Professor Raf Catthoor correctly identified that there are two power paths from the power split device:
He was also correct that the relative torque is fixed, 28% going the electrical path and 72% the mechanical. But both torque paths are taken at the same angular rotation speed from the ICE and the power split is proportional. This has a profound impact on efficiency calculations:
- 28% electrical * electrical_efficiency (55-97%) = electrical power path
- 72% mechanical * 92.7% (measured) = mechanical power path
In normal mode, electrical power from MG1 is routed directly to MG2 where it joins back with the mechanical power:
Counter torque is needed from the generator to get any mechanical torque. This is done by generating power that simply recombines in MG2.

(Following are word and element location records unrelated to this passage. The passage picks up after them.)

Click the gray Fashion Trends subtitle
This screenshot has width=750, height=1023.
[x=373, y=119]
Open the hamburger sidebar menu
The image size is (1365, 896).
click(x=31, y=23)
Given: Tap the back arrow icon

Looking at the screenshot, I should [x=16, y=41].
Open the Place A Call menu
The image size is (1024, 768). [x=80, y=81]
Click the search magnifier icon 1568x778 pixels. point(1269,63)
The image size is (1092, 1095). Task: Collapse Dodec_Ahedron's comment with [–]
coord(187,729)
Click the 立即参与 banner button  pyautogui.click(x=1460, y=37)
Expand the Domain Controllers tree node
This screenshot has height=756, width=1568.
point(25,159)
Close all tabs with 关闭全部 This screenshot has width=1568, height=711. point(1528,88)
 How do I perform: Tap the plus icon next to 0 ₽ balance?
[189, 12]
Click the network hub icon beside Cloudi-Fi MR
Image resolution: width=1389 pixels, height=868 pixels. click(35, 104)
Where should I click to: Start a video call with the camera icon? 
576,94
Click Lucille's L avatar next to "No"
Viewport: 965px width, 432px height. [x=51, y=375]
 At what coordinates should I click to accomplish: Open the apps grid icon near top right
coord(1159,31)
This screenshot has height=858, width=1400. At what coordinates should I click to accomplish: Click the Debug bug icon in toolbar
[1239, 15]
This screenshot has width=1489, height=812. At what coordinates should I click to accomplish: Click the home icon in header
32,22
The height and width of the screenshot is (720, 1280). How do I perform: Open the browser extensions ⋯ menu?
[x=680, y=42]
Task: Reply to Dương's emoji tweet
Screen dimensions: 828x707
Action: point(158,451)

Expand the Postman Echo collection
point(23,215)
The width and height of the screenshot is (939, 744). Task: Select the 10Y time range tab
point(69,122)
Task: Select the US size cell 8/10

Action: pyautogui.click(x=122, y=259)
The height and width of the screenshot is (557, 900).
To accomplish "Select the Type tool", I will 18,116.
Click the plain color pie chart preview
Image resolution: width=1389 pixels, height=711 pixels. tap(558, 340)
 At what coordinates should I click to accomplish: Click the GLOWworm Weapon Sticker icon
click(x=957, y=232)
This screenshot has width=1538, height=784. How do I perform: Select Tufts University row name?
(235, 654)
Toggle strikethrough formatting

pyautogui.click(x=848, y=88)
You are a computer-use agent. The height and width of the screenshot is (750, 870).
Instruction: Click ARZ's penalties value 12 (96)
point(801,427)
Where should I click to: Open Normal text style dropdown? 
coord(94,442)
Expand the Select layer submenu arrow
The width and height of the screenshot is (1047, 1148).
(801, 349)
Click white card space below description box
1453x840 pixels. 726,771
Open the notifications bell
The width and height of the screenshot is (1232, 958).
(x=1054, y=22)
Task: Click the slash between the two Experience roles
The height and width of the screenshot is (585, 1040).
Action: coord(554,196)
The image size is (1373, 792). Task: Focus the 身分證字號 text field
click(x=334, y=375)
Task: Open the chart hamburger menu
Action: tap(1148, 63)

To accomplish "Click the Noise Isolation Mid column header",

There is another mode often called "heretical" where the roles are reversed. The car is traveling fast enough that MG2 can generate the power needed to drive MG1 to force mechanical path torque:
The electrical path direction is reversed. But conservation of energy leads to an interesting observation:
MG2_power = MG1_power + traction_battery_power
We see this in the data:
It has the effect of overdrive by letting the ICE spin slower.
What I'm trying to suggest is what came out of the Toyota paper:
The whole system needs to be tweaked and tuned. There is no single fix that will provide Prius efficiency.